I find your whole result set confusing and inaccurate and I can see employees sayng, "no I earned 2 hours on Jan 25th not 1." It is not true that they earned 1 hour on that date that was only partially offset, and you will have no end of problems if you choose to display this way. I'd look at a different way to present the information. Typically you either present a list of all leave actions (earned, expired and used) with a total at the bottom or you present a summary of available for use and used.
In over 30 years in the workforce and having been under many differnt timekeeping systems (as well as having studied even more when I was a managment analyst), I have never seen anyone want to display timekeeping information this way. I'm thinking there is a reason. If this is a requirement, I'd suggest pushing back on it and explaining how it will be confusing to read the data this was as well as being difficult to get a well-performing solution. I would not accept this as a requirement without trying to convince the client that it is a poor idea.
As time passes and records are added, performance will get worse and worse unless you do something about it, such as:
Purge old rows once they're "cancelled out" (e.g. vacation earned has had equivalent vacation used rows added and accounted for; vacation used has been used set "expire" vacation earned as "expended")
Add a column that flags if a a row has been "cancelled out", and incorporate this column into your indexes
Tracking how the data changes in this fashion seems an argument to modify your table sturctures (have several, not just one), but that's outside the scope of your current problem.
As for the query itself, I'd build two aggregates, do some subtraction, make that a subquery, then join it on some clever use of one of the ranking functions.
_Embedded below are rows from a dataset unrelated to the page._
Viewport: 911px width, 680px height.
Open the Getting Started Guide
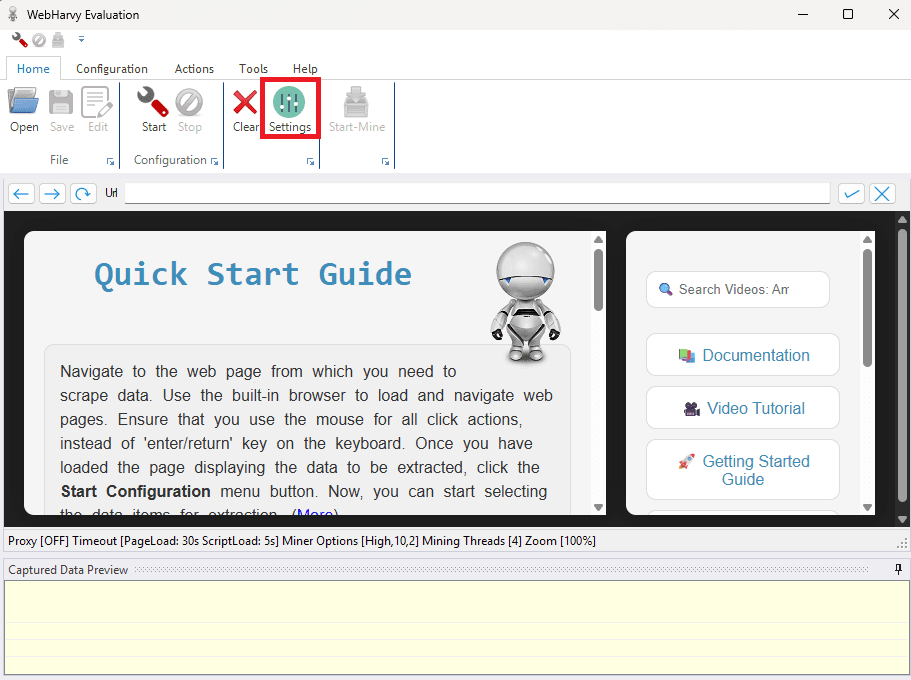tap(742, 470)
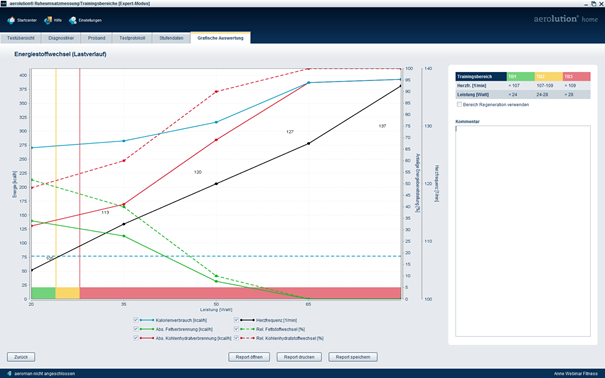
Task: Click the yellow TB2 zone bar in chart
Action: coord(68,293)
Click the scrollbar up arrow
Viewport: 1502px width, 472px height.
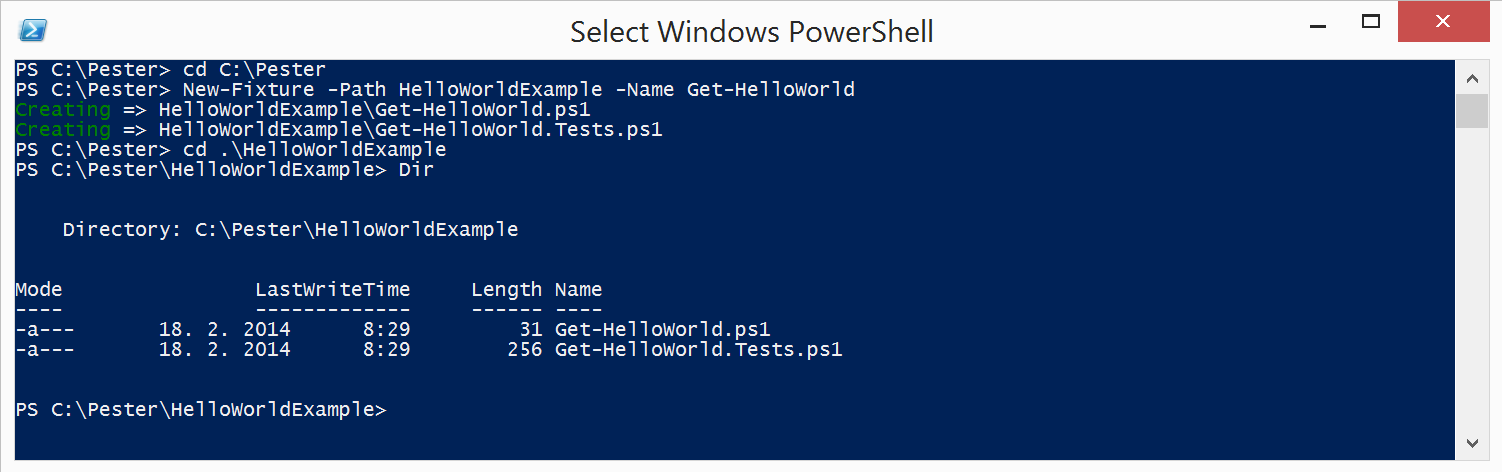[x=1471, y=77]
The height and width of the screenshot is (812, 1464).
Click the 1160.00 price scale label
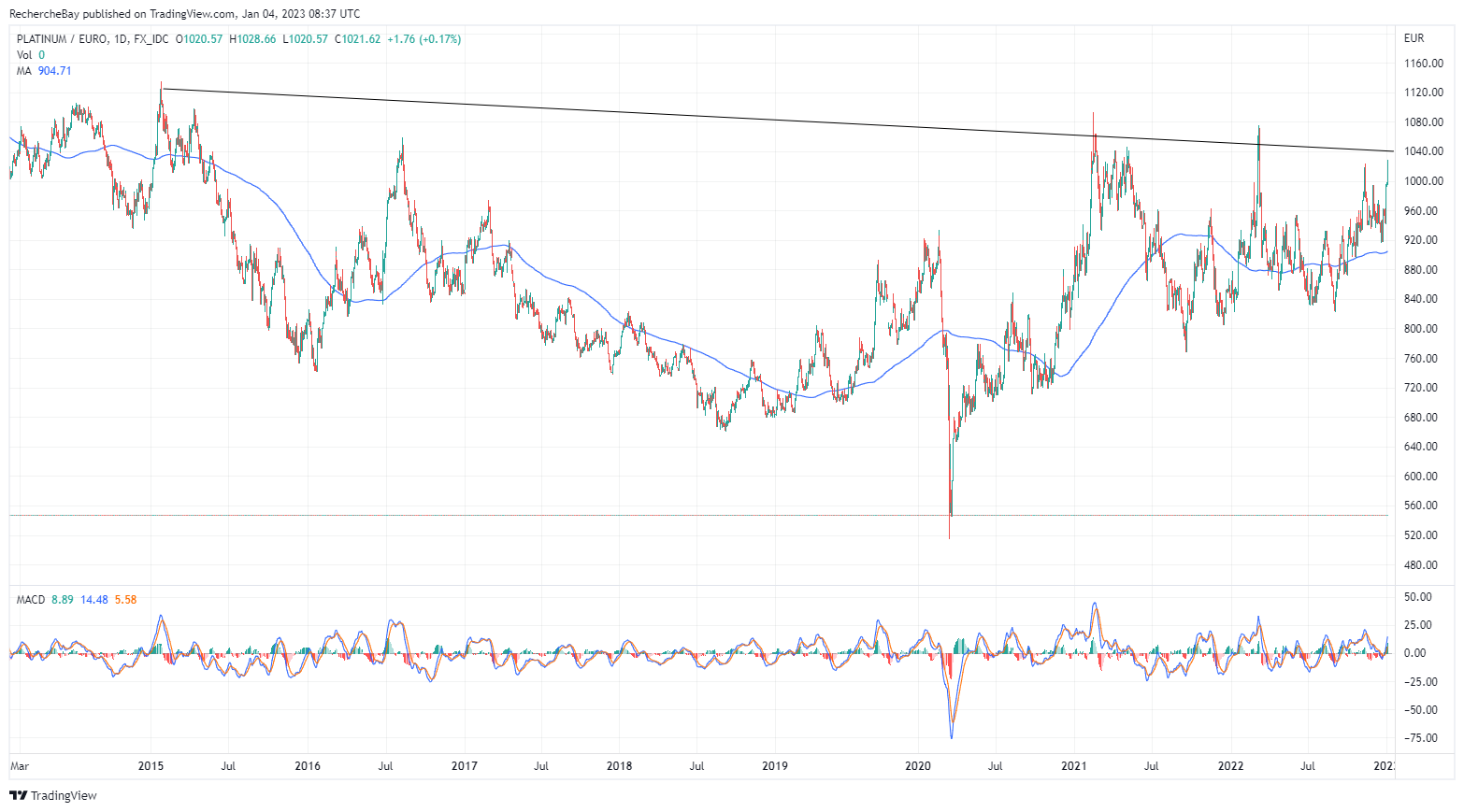pos(1423,64)
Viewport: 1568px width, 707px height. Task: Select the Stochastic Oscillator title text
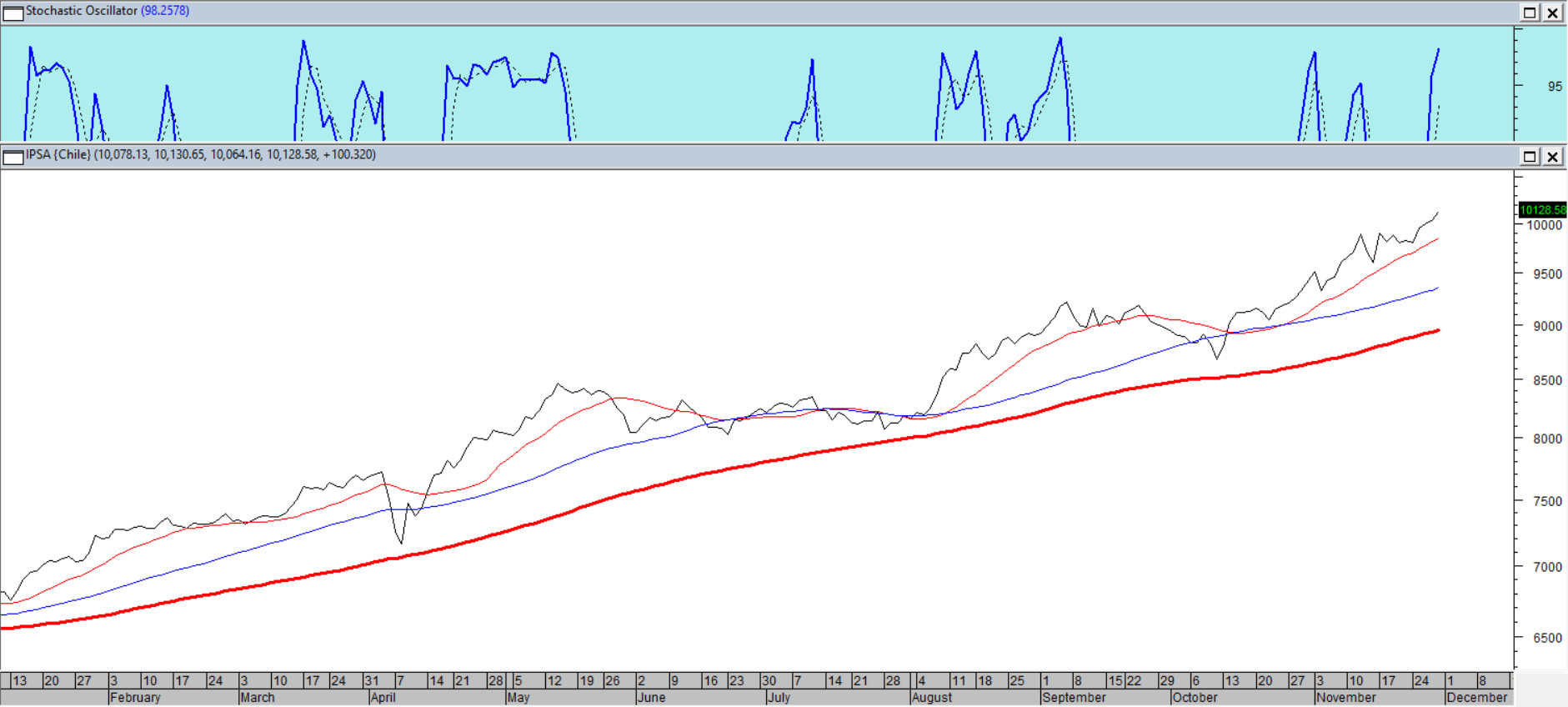coord(81,11)
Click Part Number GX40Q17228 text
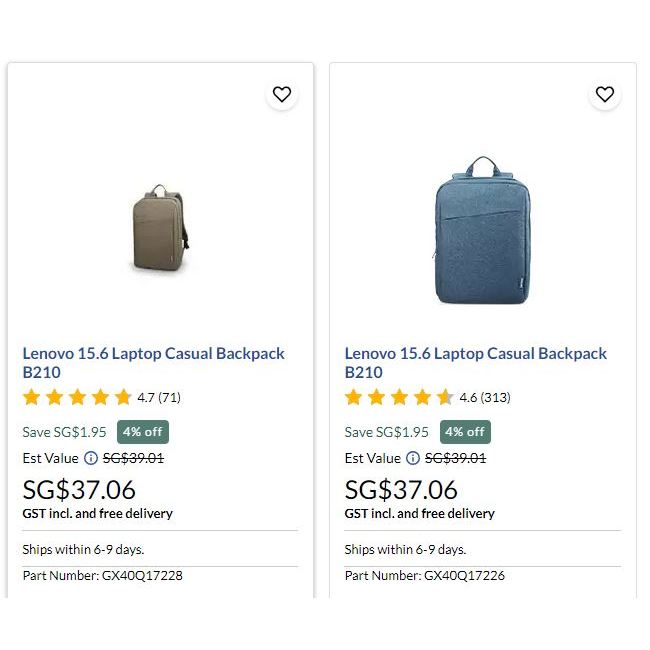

Smells like a correlated subquery in there somewhere, too. I may try and hash this out later (I'm short on time), but I bet someone beats me to it.
I'd suggest modifying the table to keep track of Balance in its own column. That way, you only need to grab the most recent record to know where the employee stands.
That way, you can satisfy the simple case ("How much vacation time do I have"), while still being able to do the awkward rollup you're looking for in your "Which bits of vacation time don't line up with other bits" report, which I'd hope is something you don't need very often.